The advantage of reworking an old painting is that a lot of the problems have already been solved.  The drawing, for instance; the basic geometry.  In the last two “refashions” the overall light wasn’t bad so I could have fun working on the surface texture without worrying too much about the bones.

Starting a new painting from scratch has been slow going.  The reference image isn’t easy: there aren’t too many different values, nor a clear source of light.  And all the darks are in the details and high frequencies.  I’m also struggling a lot with the taxi on the far right.  Somehow I can’t get the perspective right.

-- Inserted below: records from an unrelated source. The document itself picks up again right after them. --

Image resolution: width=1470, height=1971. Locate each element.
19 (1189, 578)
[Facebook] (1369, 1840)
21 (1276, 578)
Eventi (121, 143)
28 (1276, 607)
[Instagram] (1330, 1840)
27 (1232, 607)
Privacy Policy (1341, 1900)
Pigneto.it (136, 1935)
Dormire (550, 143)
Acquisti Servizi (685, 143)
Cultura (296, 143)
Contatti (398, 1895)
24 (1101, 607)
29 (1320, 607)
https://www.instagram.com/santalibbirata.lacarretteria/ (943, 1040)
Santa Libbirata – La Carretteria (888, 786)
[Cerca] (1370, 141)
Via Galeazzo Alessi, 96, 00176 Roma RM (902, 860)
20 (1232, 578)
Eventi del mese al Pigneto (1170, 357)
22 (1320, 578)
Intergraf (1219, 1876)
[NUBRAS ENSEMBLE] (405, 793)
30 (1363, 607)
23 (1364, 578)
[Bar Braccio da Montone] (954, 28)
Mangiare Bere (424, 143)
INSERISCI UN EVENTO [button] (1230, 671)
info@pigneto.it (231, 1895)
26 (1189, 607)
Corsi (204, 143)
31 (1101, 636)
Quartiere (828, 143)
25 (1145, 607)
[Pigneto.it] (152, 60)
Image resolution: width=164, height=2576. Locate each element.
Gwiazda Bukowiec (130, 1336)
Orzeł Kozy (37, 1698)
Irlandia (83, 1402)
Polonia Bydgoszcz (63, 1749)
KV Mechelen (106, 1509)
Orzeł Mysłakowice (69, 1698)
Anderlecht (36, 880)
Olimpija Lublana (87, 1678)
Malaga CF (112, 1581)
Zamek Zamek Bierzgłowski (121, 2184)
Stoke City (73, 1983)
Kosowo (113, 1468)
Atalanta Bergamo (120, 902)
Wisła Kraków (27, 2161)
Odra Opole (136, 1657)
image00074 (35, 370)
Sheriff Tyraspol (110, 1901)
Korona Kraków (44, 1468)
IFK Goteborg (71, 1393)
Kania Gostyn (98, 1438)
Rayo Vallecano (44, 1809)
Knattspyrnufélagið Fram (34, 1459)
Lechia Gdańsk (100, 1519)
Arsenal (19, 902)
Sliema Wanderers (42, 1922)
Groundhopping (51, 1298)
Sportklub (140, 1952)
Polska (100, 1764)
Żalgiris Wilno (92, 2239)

What I like about this one so far: the texture, the Morandi-like palette of warm grays, the decision to omit most of the details from the front sidewalk.  The cars need shadows and the values need punching up.  Playing with the value histogram in photoshop made me think that maybe just darkening up a few details might do it.

In the meantime I am thinking about working more on these two:

These are both acrylic, started over a year ago and always intended to be underpaintings.  But Joey decided he liked them.  (Fact: there is no better compliment you can get as an artist than having a toddler like your painting.  Even if he mostly likes it because it has a train.)  And they are now both hanging on the wall over his bed.  I’m a little leery of messing with them because what if he doesn’t like them as much afterwards?  I can deal with critics but I’m not sure how I’d deal with my two year old’s disappointment.